Content starts

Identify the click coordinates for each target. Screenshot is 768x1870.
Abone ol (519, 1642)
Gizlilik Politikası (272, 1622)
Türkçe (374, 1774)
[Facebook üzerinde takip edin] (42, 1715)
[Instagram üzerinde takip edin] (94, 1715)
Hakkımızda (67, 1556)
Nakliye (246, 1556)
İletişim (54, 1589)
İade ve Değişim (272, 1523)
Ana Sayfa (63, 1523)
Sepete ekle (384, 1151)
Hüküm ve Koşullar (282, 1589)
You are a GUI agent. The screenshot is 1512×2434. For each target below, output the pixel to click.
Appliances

Content ends
Content starts

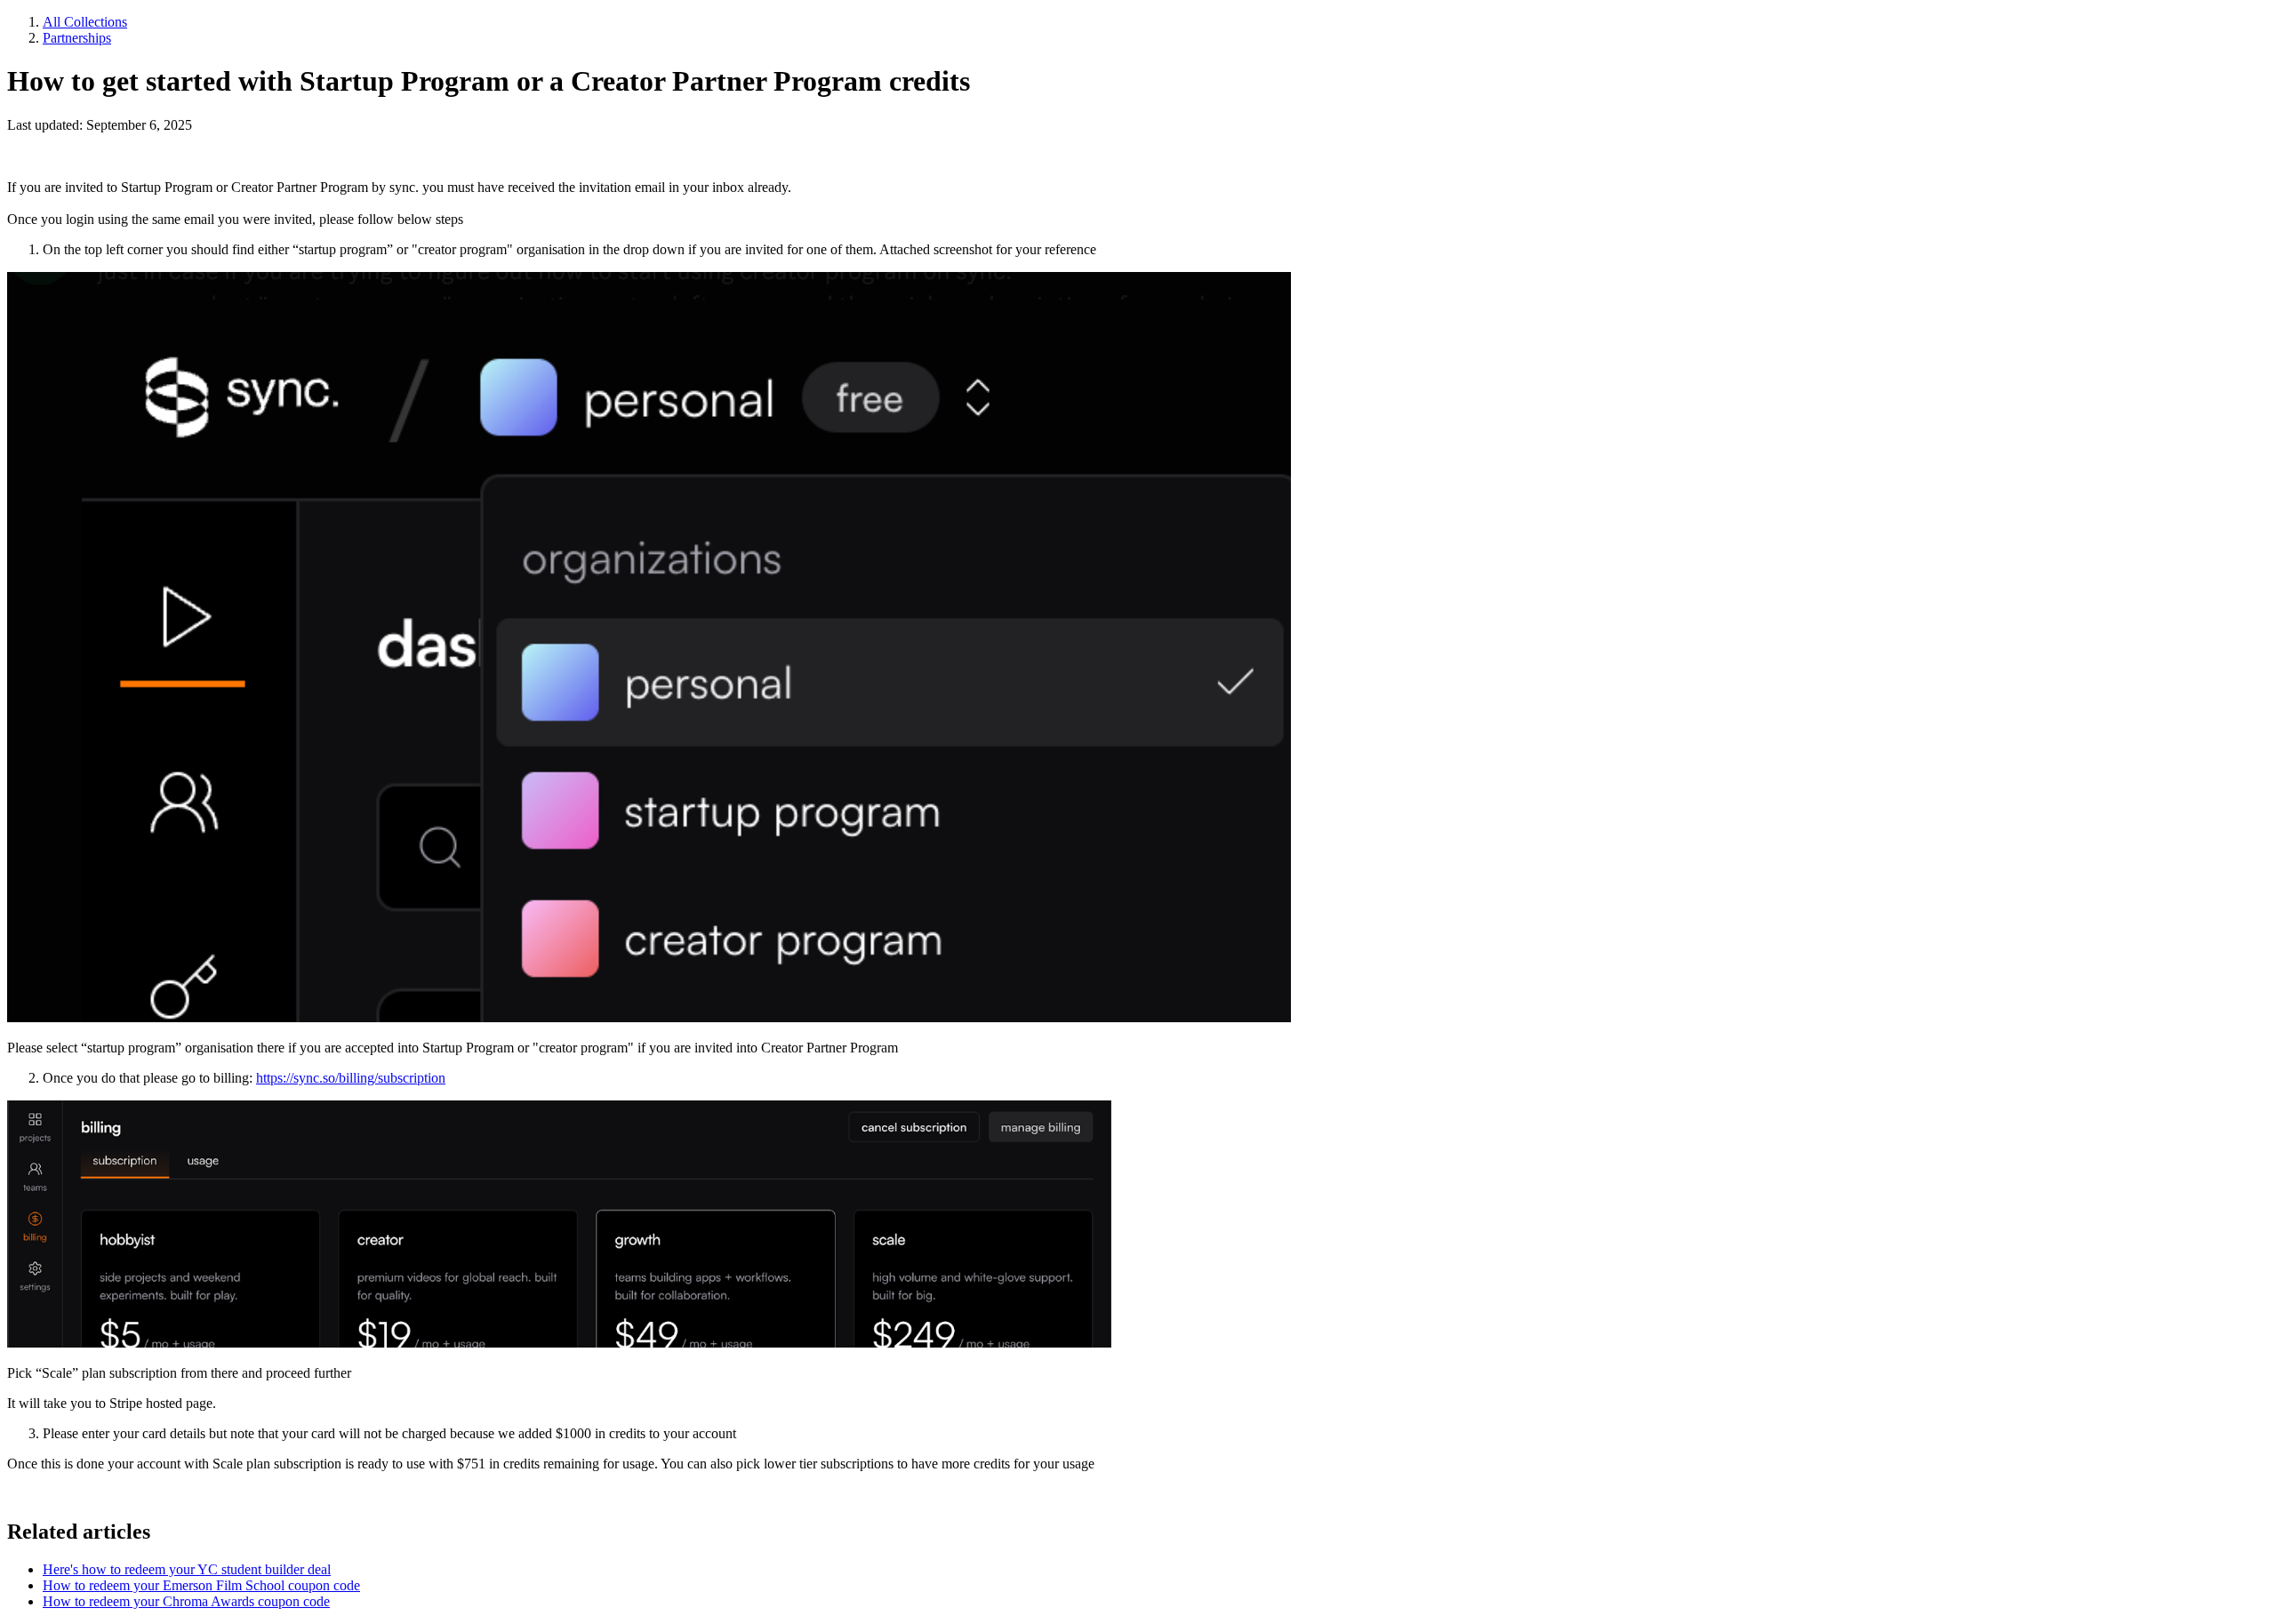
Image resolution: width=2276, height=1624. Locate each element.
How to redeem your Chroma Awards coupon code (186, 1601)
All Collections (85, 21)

Content ends
Content starts

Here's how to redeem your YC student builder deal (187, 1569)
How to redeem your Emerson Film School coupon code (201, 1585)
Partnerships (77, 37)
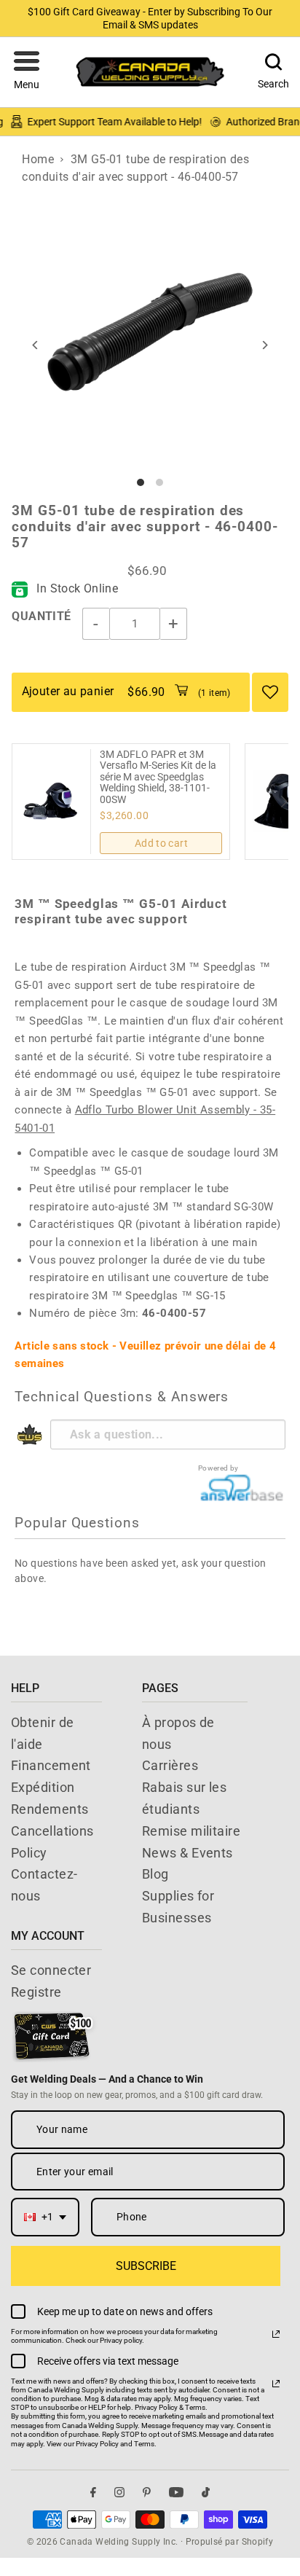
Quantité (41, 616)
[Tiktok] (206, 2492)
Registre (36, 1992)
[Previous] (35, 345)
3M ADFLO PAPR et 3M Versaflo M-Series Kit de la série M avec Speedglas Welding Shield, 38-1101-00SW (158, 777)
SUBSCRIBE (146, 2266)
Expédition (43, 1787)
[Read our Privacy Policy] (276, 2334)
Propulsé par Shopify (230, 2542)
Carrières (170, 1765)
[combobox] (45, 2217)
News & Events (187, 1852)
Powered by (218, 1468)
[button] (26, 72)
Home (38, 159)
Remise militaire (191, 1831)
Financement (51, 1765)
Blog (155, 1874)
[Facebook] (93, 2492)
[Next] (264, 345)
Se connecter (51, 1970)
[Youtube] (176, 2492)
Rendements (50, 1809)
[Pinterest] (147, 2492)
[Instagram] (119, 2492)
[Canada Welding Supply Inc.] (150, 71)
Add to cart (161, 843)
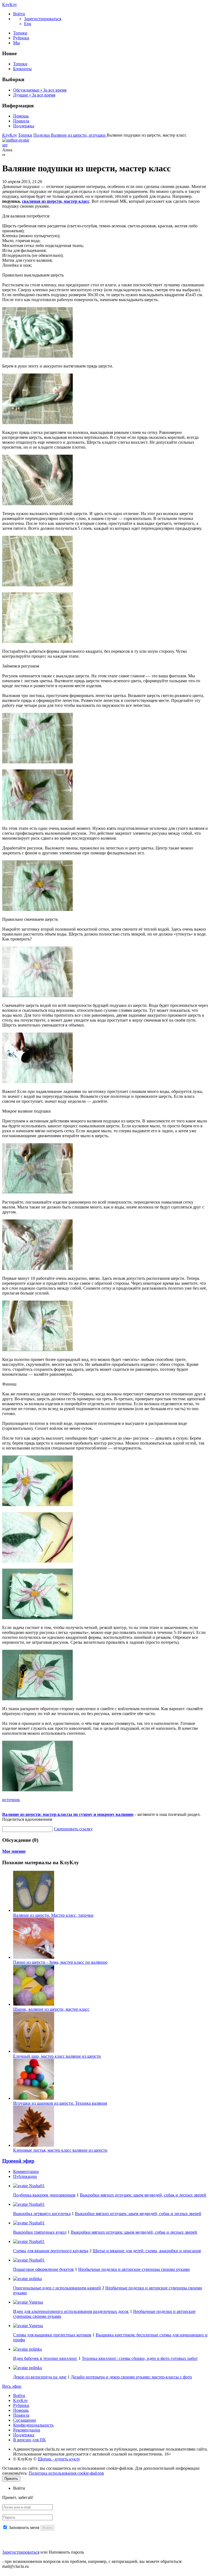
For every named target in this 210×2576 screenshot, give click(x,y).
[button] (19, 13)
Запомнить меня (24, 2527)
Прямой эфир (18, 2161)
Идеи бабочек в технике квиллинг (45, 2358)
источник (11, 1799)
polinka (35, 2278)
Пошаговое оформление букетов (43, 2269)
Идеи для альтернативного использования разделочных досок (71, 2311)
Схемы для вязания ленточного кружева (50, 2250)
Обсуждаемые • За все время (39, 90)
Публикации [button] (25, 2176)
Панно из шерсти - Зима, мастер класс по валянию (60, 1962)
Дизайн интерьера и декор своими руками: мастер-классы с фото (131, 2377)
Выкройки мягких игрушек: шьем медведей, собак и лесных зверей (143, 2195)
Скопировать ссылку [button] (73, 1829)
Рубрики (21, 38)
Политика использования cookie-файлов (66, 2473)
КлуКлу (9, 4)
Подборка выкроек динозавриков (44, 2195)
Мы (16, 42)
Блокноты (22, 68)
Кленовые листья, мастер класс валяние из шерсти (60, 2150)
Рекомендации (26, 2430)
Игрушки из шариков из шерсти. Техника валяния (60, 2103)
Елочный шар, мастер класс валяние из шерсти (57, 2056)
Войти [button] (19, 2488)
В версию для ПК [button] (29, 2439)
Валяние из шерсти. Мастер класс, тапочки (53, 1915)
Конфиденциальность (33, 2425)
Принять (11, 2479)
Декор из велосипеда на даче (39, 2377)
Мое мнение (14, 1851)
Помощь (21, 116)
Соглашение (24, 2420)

Content ends

[Requirement]
Only one stretch of the entries above is needed: the lines from the one containing "Here's how to" through the one containing "SUBSCRIBE (146, 2266)". Copy it exactly, without the pictures.

[Task result]
Here's how to redeem your YC student builder deal (187, 1569)
How to redeem your Emerson Film School coupon code (201, 1585)
Partnerships (77, 37)
Quantité (41, 616)
[Tiktok] (206, 2492)
Registre (36, 1992)
[Previous] (35, 345)
3M ADFLO PAPR et 3M Versaflo M-Series Kit de la série M avec Speedglas Welding Shield, 38-1101-00SW (158, 777)
SUBSCRIBE (146, 2266)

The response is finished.